Copy the records below, from the line containing "This screenshot has" through the last line; leave out pictures.

Dataset entries
-------

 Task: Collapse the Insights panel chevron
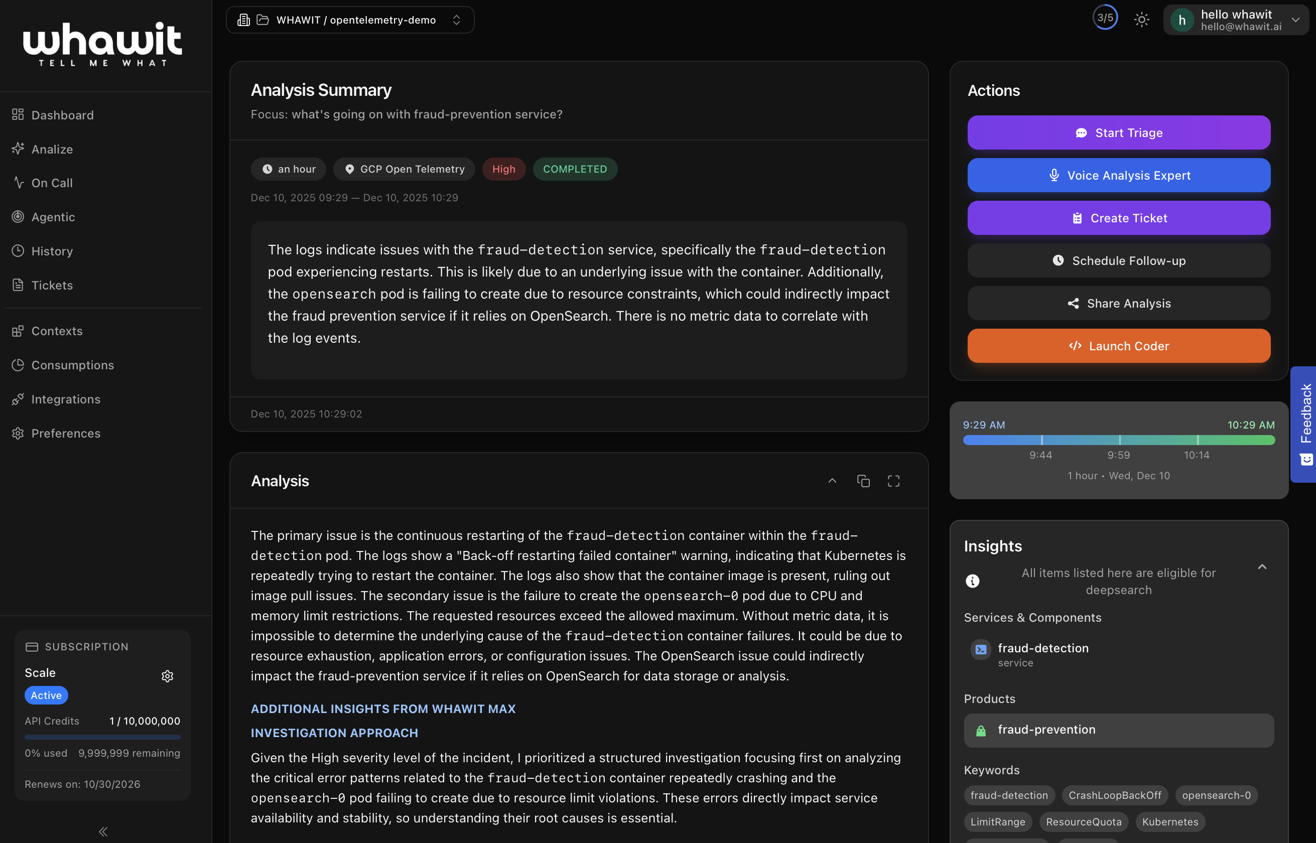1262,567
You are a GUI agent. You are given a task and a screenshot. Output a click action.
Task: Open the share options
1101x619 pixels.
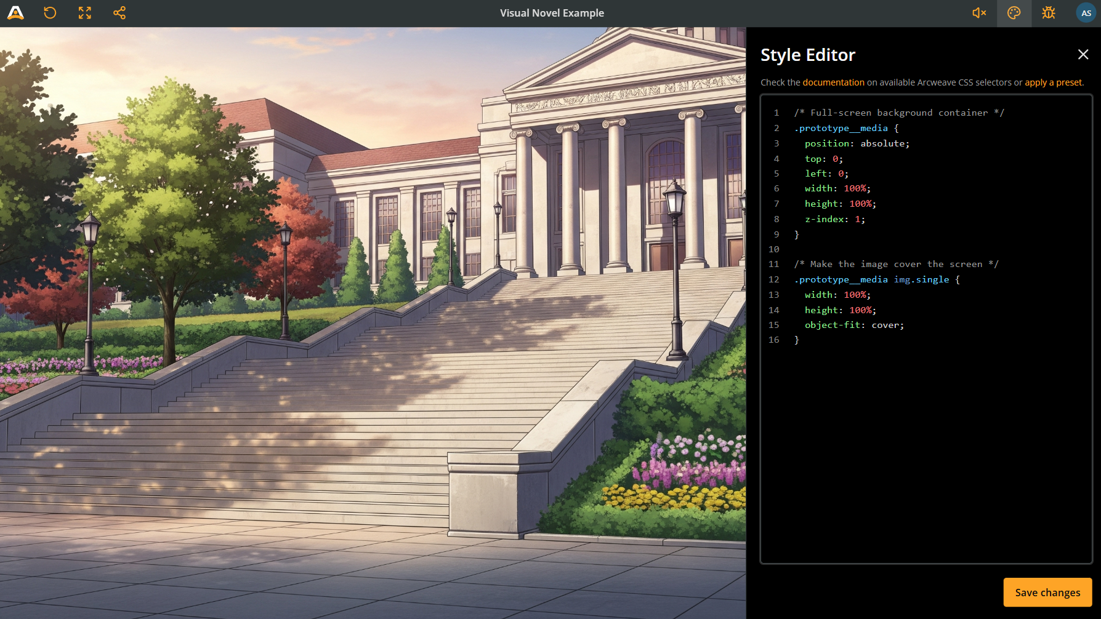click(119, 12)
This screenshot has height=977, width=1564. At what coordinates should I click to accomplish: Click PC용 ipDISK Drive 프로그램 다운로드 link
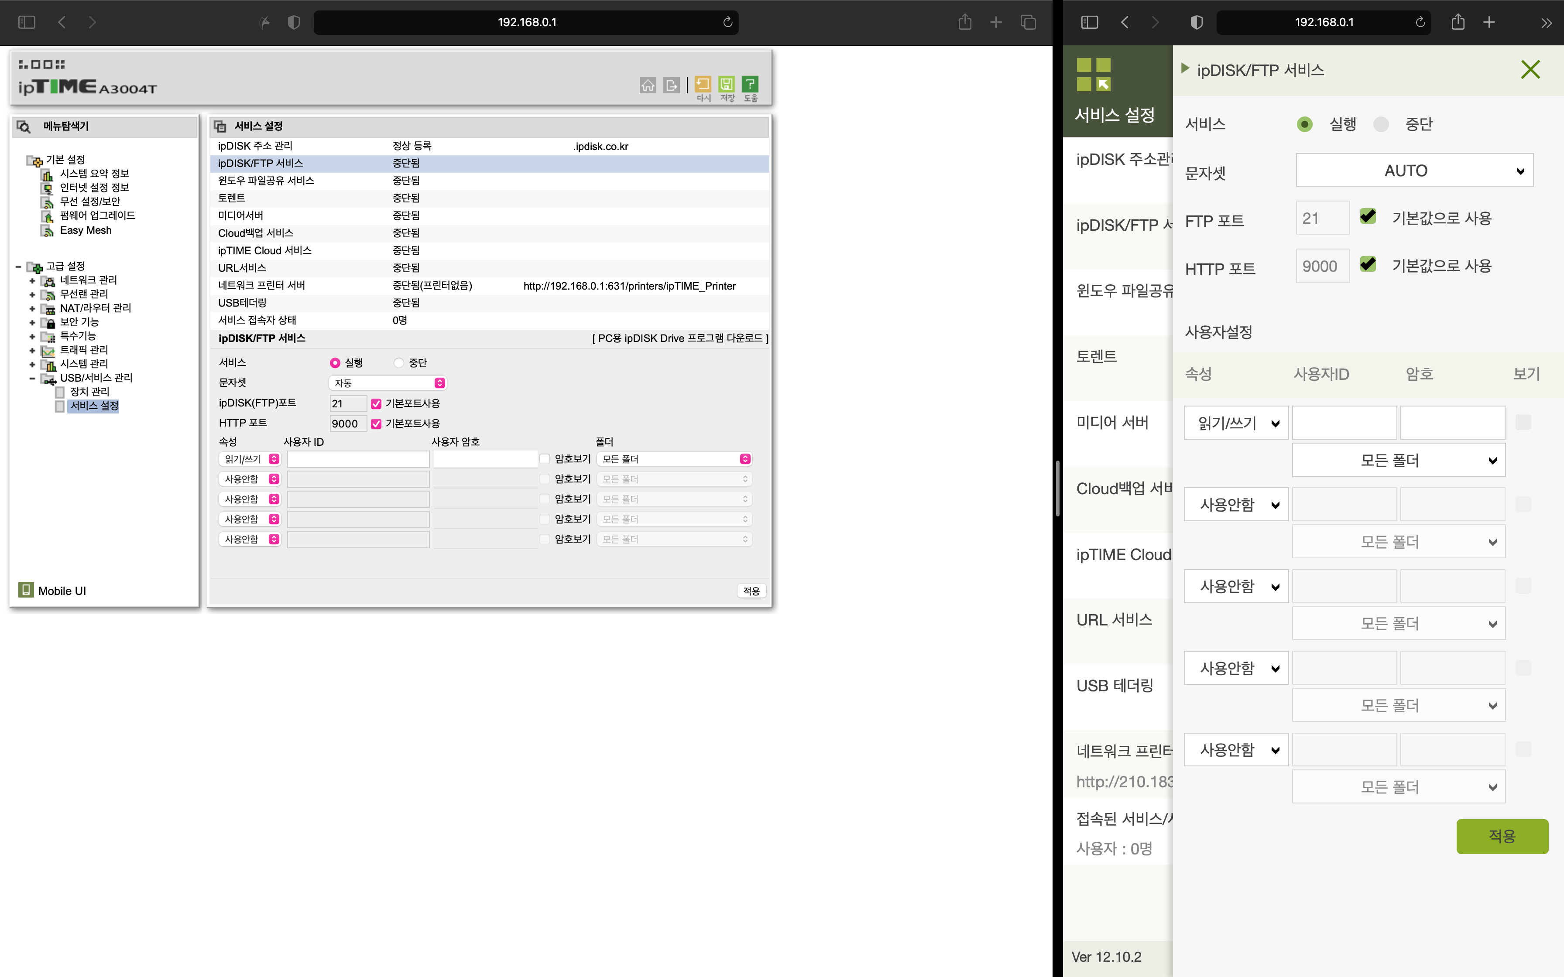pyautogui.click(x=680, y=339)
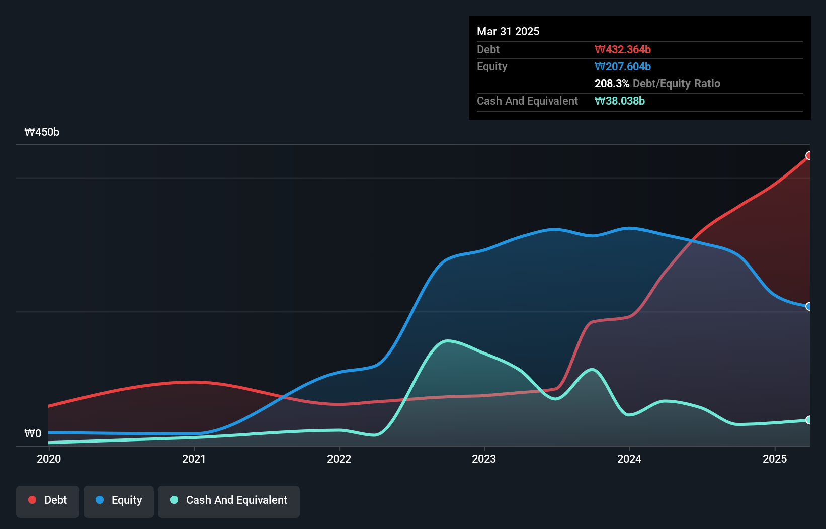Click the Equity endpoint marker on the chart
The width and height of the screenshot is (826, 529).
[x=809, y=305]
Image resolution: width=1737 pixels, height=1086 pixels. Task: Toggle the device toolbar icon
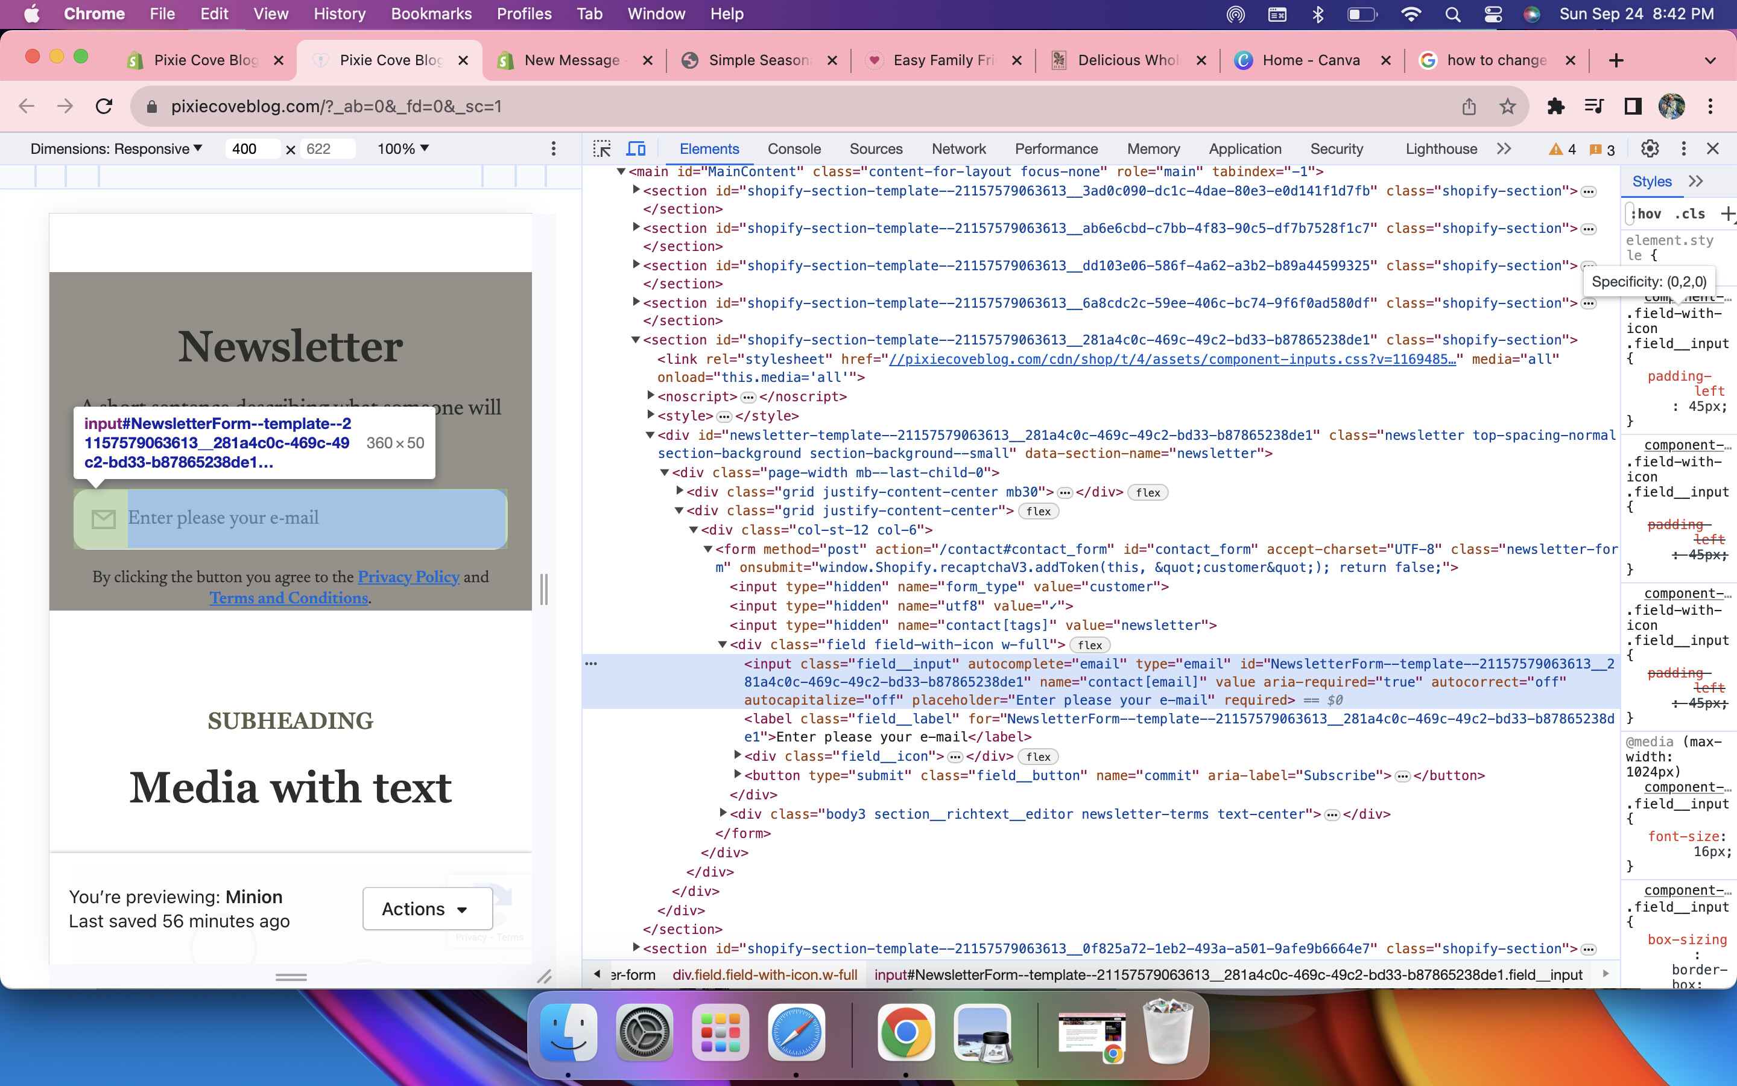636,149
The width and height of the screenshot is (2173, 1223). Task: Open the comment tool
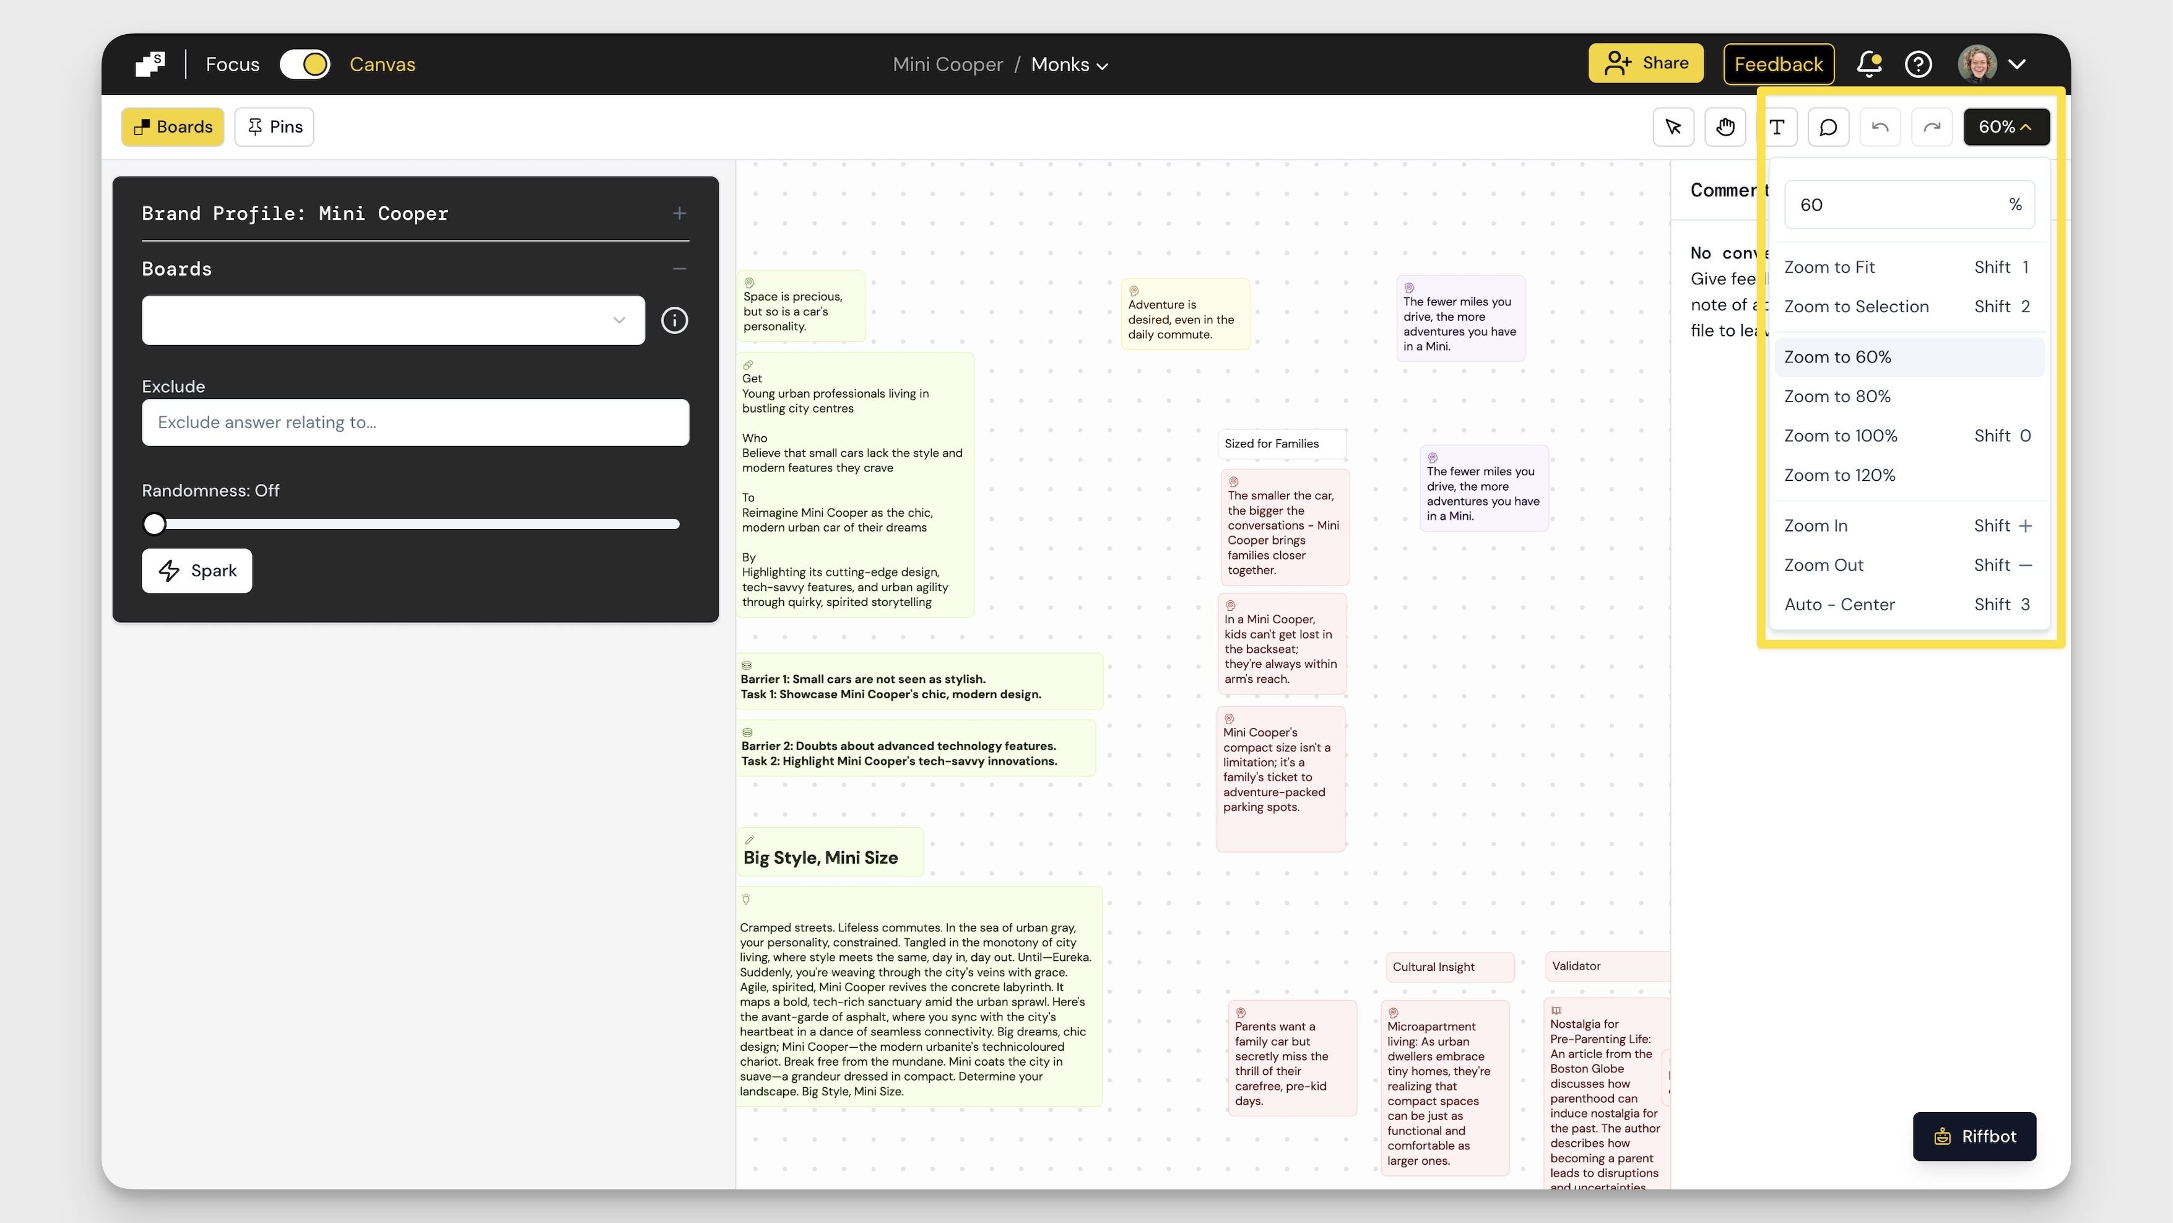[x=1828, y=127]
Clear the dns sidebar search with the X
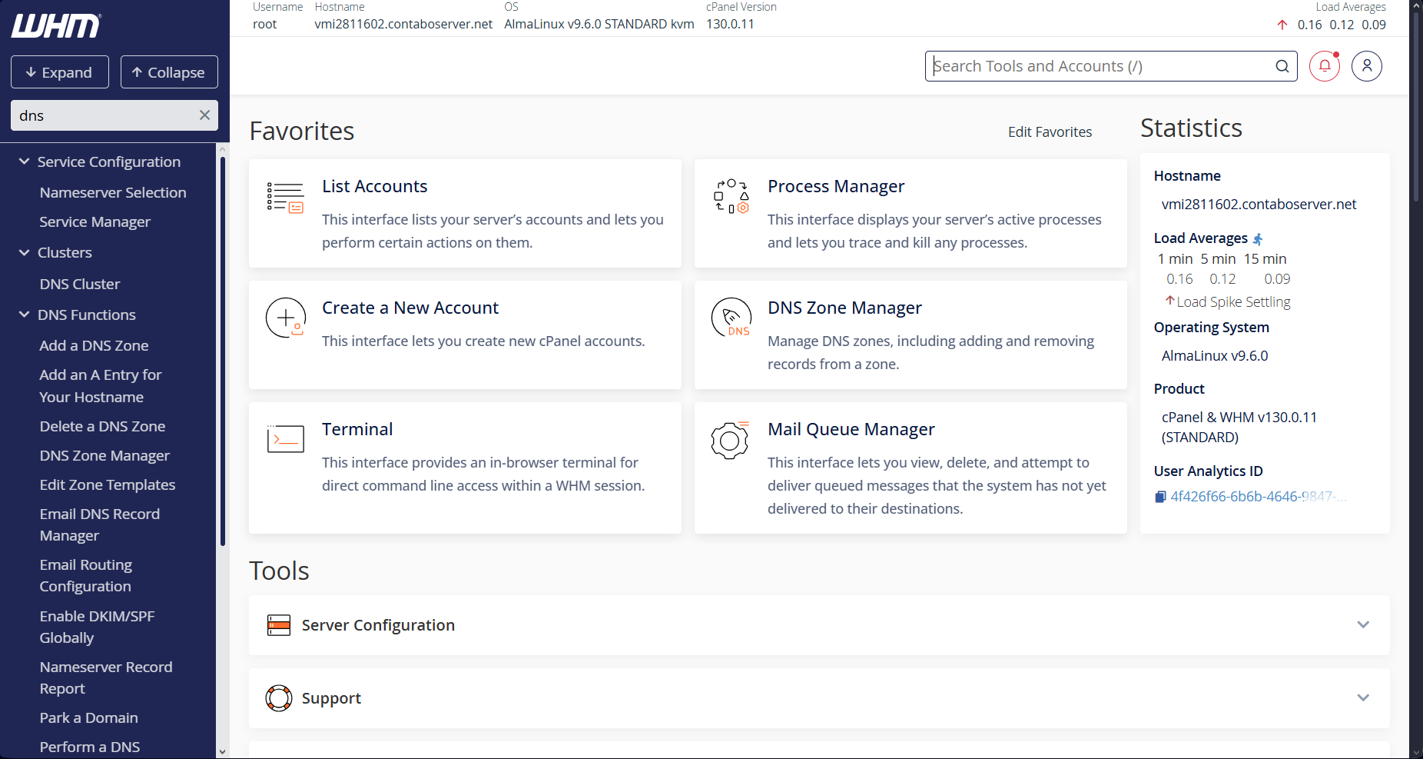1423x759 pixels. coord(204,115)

-------

§ SOLUTION TO THE EXERCISE
This screenshot has height=977, width=1564. At what coordinates should I click to accomplish: Click PC용 ipDISK Drive 프로그램 다운로드 link
pyautogui.click(x=680, y=339)
Click the Equity endpoint marker on the chart
The width and height of the screenshot is (826, 529).
[x=809, y=305]
Image resolution: width=1737 pixels, height=1086 pixels. Task: Toggle the device toolbar icon
636,149
The width and height of the screenshot is (2173, 1223). Task: Open the comment tool
[x=1828, y=127]
Clear the dns sidebar search with the X
1423x759 pixels. coord(204,115)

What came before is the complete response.